Each line of the listing that includes "editor" should be reported.

· · ·

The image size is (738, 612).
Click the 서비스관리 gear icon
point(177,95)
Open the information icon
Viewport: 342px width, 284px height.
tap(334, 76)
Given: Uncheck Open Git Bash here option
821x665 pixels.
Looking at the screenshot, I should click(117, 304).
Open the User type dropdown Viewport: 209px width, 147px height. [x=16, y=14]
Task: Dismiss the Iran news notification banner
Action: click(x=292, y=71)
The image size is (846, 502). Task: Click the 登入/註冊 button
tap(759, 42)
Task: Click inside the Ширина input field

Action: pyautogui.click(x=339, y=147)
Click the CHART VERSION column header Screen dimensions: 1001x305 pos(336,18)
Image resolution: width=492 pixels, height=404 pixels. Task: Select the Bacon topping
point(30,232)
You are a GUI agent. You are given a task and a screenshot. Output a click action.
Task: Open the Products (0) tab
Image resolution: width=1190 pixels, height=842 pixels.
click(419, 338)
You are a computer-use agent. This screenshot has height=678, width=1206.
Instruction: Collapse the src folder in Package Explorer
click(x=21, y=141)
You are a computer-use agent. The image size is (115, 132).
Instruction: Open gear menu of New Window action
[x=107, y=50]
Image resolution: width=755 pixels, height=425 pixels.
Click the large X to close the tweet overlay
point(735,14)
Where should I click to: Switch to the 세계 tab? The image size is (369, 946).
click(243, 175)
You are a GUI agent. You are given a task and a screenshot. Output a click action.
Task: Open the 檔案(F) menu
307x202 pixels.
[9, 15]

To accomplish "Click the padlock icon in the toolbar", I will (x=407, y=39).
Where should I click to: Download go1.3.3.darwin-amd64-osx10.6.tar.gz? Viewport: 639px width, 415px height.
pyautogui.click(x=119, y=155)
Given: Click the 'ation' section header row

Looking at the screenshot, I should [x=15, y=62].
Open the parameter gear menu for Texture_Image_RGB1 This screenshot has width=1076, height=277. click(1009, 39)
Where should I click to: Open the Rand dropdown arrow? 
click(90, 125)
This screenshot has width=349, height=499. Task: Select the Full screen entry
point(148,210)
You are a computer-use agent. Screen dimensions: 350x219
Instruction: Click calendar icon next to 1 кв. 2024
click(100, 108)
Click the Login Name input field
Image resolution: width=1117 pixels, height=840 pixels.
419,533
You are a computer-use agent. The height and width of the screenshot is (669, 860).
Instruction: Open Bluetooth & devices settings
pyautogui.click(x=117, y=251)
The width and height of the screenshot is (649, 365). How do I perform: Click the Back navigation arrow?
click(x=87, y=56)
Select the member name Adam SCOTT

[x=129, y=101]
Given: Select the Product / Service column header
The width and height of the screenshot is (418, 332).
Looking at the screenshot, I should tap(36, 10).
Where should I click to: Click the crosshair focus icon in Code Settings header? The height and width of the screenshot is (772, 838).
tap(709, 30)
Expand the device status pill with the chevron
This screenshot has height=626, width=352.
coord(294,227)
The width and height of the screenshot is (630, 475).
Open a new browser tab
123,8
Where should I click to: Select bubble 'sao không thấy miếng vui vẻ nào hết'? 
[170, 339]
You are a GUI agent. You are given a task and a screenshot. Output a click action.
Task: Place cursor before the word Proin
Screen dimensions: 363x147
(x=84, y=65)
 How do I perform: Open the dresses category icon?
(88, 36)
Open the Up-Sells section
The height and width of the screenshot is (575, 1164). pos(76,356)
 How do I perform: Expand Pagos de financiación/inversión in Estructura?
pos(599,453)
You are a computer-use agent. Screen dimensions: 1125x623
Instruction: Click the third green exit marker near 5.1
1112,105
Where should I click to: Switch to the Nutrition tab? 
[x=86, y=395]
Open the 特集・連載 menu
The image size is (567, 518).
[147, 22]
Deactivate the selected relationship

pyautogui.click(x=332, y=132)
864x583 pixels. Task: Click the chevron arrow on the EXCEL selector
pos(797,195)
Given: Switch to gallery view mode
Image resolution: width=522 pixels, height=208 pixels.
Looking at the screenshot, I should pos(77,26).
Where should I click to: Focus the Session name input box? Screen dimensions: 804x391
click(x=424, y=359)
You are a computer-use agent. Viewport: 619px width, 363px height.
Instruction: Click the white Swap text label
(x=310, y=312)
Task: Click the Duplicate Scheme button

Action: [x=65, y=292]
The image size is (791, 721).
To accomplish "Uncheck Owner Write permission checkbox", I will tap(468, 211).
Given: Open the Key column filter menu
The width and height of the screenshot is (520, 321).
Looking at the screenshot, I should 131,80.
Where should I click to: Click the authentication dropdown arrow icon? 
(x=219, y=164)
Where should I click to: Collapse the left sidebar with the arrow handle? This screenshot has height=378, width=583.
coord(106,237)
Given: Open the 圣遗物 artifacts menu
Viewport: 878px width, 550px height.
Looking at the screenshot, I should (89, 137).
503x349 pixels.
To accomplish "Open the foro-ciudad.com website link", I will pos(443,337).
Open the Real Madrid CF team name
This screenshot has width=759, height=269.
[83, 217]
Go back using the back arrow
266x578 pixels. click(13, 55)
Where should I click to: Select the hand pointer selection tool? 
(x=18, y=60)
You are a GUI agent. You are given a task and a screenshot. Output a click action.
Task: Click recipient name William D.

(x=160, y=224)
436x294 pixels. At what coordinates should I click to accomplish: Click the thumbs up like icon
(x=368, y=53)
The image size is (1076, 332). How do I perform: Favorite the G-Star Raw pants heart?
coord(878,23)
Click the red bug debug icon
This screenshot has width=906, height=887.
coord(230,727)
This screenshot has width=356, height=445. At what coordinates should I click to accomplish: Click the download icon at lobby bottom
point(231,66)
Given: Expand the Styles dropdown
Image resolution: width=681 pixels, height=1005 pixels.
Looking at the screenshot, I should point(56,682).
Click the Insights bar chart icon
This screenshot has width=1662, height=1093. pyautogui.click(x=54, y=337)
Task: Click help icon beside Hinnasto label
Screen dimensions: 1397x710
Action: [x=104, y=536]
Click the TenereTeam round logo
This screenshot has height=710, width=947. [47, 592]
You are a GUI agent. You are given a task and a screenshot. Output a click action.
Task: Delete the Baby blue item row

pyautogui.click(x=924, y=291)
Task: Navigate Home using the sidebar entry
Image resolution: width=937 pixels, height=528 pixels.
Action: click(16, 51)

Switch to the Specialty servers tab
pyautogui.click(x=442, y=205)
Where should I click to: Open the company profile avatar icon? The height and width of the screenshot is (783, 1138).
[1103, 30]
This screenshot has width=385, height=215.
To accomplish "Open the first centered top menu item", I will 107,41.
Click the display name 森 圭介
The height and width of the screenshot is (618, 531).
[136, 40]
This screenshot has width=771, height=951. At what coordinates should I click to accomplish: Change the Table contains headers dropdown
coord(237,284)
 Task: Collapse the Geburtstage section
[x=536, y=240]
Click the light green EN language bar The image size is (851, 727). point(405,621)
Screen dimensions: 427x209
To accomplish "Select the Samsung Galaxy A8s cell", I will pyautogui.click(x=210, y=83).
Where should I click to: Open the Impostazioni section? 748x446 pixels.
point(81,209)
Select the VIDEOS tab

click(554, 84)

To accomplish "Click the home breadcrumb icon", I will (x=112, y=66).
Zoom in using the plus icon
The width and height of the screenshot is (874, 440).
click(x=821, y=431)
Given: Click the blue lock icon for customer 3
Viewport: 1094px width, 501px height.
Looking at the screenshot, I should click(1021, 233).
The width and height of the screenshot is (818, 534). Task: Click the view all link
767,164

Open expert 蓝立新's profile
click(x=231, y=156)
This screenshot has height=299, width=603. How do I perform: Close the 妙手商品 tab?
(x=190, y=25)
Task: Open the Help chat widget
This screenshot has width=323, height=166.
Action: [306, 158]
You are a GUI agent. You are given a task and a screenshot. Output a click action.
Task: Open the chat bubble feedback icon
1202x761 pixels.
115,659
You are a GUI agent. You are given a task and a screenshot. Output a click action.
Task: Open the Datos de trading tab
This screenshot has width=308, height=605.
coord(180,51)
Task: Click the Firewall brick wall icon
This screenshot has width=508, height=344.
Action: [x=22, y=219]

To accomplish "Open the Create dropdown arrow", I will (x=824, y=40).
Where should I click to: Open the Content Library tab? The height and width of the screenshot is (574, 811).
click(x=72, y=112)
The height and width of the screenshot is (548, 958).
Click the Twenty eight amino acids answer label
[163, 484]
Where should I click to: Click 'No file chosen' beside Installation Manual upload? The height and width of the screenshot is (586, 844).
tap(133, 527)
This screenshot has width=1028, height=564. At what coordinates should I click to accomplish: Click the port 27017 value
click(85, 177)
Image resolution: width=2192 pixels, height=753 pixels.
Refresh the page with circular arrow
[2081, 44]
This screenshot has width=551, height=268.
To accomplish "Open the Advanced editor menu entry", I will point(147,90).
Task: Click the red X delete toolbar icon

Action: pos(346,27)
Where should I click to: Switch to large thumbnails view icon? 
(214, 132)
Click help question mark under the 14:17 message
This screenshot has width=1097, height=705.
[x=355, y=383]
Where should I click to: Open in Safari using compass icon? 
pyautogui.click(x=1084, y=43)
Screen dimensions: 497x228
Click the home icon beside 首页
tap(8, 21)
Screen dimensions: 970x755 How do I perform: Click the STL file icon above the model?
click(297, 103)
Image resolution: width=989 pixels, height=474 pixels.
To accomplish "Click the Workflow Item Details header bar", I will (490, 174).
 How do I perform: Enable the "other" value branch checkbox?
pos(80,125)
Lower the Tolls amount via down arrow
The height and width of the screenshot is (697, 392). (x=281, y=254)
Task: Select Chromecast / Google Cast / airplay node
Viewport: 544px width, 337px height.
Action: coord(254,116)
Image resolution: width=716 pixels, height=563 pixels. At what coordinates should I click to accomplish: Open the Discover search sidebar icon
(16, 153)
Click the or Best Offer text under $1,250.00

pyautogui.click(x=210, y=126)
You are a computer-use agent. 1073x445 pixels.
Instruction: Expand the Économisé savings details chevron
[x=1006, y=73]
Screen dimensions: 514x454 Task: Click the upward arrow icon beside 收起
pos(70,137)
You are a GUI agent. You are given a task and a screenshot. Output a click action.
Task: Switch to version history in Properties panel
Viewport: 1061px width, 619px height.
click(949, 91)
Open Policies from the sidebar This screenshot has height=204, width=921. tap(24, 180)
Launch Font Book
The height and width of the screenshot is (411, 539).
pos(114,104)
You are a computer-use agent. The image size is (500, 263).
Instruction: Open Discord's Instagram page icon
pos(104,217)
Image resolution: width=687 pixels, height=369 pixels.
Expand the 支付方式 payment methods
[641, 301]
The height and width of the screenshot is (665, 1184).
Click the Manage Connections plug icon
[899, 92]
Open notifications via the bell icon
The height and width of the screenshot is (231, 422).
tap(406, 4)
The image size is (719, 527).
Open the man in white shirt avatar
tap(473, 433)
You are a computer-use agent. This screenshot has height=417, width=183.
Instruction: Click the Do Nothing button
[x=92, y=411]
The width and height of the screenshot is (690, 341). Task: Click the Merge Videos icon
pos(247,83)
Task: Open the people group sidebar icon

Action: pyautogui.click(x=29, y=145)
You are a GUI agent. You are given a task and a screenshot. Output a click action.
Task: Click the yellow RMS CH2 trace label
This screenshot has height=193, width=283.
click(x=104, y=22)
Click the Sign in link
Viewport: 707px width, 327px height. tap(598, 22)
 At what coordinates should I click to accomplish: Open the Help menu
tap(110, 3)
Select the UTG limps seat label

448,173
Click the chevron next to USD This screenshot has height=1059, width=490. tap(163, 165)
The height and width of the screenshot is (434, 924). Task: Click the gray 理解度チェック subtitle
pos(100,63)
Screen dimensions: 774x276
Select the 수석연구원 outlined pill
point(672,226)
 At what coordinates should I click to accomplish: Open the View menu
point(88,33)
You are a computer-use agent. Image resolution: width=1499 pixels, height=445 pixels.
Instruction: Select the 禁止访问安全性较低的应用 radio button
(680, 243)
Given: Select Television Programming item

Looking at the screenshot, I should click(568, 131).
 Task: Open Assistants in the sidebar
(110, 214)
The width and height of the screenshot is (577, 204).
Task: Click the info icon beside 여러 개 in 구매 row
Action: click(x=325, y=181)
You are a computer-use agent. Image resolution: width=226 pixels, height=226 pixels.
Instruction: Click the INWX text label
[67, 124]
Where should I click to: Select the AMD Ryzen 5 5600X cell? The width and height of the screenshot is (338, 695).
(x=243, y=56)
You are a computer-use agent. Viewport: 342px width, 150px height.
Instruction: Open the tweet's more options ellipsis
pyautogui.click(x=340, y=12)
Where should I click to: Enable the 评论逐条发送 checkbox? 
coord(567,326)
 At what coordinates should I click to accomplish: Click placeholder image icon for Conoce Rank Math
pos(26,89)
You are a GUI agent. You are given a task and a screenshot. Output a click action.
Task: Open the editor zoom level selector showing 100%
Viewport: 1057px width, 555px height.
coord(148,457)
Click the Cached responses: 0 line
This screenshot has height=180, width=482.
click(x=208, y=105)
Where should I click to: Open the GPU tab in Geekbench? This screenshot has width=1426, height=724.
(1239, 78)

· · ·

### [SOLUTION TO THIS EXERCISE]
To accomplish "Open the Advanced editor menu entry", I will point(147,90).
Task: Open the editor zoom level selector showing 100%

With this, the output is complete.